Thanjavur big templeThe Big Temple or Brahadeeswara Temple
Raja Raja Chola, the greatest of the Chola emperors, ordered his men to build a big temple for Lord Pragatheeswarar. The chief sculptors and architects of this temple were Kunjaramallan and Raja Raja Perunthachan. This temple is a typical example for the Indian sculpture, its architectures and its greatness. The temple is covered by a moat on both sides. The Anaikut River flows on the other side. This temple has the tallest tower over the shrine. The height of the tower is 216 feet. The tomb is made of Bronze. The walls are painted with portrayals of the Chola and the Nayak Kings, the deeds that they did during their supremacy over Thanjavur. These paintings on the walls are compared with those in the Ajanta Cave Paintings. The inner shrine of the temple has a Bull shaped statue which is quite big in size which guards the shrine. The measurement of the bull is 12 feet tall, nearly 20 feet long and 8 and a quarter feet wide.
This temple, the marvel of Dravidian art and architecture needs several days to go round and enjoy inch by inch, even then one would not go with complete satisfaction. It was built by the Great Rajaraja I the nonpareil of the later Chola dynasty. Begun in A.D. 1003 it was completed n 1010. He was a king of magnificence and his temple also stood magnificent, true to its name Dakshina Meru. Unlike other temples the vimanam (the tower over the Sanctum) soars higher than the usual gopuram or portal tower. It soars to the height of 64.8m (208ft). It rises from a square base and shaped like a pyramid with 14 tiers, on th top of which is a higher monolithic cupola carved out from a 81.3 tonne block of granite. It was perched there from the village, Saarappallam by rolling it along a ramp of earth six km along like the way in which the Egyptian pyramids were built. It is set on a spacious prakara of 240m by 125m. The Lingam in the sanctum is 3.70m high. The huge bull (Nandhi) in the outer courtyard is monolithic 3.70m high, 6m long, and 2.50m wide which is the handiwork not to Chola but added by the Vijayanagar rulers. It is the second largest in India, the first being the one at the Lepakshi temple in Andhra Pradesh.

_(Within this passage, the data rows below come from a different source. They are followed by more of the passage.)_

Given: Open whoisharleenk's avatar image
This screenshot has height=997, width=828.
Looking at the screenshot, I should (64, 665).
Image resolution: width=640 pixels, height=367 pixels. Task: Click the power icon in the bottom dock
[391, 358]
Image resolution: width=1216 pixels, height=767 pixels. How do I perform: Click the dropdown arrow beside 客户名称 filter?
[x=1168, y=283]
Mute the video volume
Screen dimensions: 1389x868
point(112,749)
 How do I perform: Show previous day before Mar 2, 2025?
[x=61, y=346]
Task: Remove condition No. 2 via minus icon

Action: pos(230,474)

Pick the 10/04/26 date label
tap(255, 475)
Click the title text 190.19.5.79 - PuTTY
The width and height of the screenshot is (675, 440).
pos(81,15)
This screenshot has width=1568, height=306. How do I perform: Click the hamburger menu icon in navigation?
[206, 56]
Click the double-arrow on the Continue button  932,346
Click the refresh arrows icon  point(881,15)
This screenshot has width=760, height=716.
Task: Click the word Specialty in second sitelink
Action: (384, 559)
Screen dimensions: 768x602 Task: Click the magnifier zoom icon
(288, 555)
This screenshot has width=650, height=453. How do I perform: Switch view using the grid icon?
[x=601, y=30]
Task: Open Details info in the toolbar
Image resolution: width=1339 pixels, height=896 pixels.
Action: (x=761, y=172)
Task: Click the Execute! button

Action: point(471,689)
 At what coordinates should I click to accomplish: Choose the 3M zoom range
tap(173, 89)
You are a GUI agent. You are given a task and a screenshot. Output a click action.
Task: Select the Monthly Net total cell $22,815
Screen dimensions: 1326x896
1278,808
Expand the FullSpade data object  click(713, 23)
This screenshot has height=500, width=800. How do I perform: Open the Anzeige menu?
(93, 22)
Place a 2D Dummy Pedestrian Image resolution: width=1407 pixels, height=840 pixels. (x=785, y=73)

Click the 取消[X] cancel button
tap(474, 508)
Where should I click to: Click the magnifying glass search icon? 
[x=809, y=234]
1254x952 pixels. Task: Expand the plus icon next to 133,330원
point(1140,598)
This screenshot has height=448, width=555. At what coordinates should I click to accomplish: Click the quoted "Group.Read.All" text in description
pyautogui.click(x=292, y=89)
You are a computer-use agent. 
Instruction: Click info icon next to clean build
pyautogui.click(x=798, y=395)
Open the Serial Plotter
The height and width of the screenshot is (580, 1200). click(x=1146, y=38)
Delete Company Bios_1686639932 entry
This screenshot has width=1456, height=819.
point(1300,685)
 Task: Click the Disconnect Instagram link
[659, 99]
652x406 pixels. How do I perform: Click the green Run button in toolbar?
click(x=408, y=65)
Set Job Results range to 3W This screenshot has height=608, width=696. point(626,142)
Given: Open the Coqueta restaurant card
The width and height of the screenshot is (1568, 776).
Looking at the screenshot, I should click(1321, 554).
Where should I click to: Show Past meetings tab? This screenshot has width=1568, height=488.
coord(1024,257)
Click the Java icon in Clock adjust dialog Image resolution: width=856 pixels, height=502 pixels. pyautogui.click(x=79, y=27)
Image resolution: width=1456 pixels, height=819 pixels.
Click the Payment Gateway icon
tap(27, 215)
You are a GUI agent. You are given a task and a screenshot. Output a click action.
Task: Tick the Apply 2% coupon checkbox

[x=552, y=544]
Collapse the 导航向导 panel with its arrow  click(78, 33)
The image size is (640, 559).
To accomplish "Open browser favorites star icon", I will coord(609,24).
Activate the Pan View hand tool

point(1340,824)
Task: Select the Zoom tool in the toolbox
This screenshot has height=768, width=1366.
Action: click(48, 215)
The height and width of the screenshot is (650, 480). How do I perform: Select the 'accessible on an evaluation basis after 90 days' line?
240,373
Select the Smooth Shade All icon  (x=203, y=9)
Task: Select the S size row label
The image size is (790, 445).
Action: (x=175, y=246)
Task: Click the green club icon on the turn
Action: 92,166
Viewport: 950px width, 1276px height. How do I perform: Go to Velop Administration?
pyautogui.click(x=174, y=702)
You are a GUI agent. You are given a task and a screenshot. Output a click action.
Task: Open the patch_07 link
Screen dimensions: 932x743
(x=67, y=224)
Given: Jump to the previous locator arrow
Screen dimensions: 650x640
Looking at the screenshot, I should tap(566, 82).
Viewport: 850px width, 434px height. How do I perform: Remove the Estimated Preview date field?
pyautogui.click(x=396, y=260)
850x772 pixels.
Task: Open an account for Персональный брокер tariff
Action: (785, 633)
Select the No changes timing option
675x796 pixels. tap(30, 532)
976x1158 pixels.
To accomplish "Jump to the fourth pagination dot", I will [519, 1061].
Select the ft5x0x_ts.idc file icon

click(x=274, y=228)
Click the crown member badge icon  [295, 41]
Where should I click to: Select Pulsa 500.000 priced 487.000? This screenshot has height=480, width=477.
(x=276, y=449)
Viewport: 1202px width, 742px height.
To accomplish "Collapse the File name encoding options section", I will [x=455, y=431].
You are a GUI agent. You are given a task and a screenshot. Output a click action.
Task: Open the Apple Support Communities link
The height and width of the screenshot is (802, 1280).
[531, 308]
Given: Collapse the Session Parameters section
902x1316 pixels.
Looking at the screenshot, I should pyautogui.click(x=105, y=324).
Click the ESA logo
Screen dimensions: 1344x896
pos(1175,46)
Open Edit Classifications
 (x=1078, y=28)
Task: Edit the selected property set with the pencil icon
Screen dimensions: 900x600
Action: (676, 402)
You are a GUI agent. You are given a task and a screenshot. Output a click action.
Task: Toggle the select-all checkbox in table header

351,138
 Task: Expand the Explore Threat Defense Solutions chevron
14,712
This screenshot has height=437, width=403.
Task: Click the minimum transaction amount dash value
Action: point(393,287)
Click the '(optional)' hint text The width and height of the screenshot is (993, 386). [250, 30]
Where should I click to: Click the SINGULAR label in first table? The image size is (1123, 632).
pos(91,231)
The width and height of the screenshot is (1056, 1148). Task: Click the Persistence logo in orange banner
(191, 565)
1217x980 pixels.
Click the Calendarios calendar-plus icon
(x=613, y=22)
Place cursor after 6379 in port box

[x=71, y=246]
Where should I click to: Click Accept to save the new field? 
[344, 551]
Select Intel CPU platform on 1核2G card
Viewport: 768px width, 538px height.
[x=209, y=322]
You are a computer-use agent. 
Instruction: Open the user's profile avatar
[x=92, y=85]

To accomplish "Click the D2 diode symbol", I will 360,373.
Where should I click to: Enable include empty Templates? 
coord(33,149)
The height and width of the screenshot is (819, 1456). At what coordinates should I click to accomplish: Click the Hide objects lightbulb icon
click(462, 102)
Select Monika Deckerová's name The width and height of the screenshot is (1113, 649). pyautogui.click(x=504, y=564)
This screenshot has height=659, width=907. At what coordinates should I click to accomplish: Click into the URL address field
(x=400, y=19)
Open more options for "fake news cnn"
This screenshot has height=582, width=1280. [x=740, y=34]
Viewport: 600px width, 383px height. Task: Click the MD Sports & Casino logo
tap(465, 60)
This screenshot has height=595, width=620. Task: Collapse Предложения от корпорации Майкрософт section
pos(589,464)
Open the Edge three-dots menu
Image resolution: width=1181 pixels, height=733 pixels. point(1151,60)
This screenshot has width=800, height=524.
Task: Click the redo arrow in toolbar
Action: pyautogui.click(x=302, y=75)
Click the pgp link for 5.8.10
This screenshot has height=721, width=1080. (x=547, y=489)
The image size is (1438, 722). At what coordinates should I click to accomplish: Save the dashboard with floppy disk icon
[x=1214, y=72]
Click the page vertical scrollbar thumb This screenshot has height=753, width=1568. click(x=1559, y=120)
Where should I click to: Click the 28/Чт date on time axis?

The Dwarapalakas flanking the doorways are 5.50m in height. The complex is flanked with various mandapams. There are three gateways with gopurams to enter the temple. The basement is crowded with inscription telling the various grants and gifts offered to Brahadeeswara by innumerable kings, chieftains and nobles. The establishment of the temple had 1000 persons, 4000 of them were female dancers. The outer side of the exterior wall is divided into 2 storeys with niches filled with images of Saivate iconography. There are also Vaishnavite and Buddhist themes in sculptures. One difference here is that even the sculptors name is engraved.
While the outer wall is ornamented with stone images, the inner wall of the sanctum is covered with Chola murals. They were concealed by the superimposition of Vijayanagar Nayak paintings. It was only in 1930, the originals were brought to light by special chemical process. Sundaramurthy Nayanar, Cherman Perumal, Tiripuranthaga, Rajaraja, Karuvur Thevar and Dakshinamurthi were thus discovered to the world manifesting the marvel of Chola painting. With permission from the archaeological department one could see them dazzle in floodlight inside the inner corridor. The outer wall of the upper storey is carved with 81 dance poses of Bharatha Natyam, the classical dance of the Tamils. A look at the inside of the spiraling 14 tiers is quite amazing and the precision of the engineers of the Chold period makes one spellbound. Another wonder is that the shadow of the cupola never falls in the ground a testimony to the engineering skills of the Chola architecture.
The shrine for the Goddess was added by Pandian rulers in the 13th century A.D. The Subramania shrine was added by Vijayanagar rulers. Sambaji, the Maratha ruler of Thanjavur renovated the Vinayaka shrine.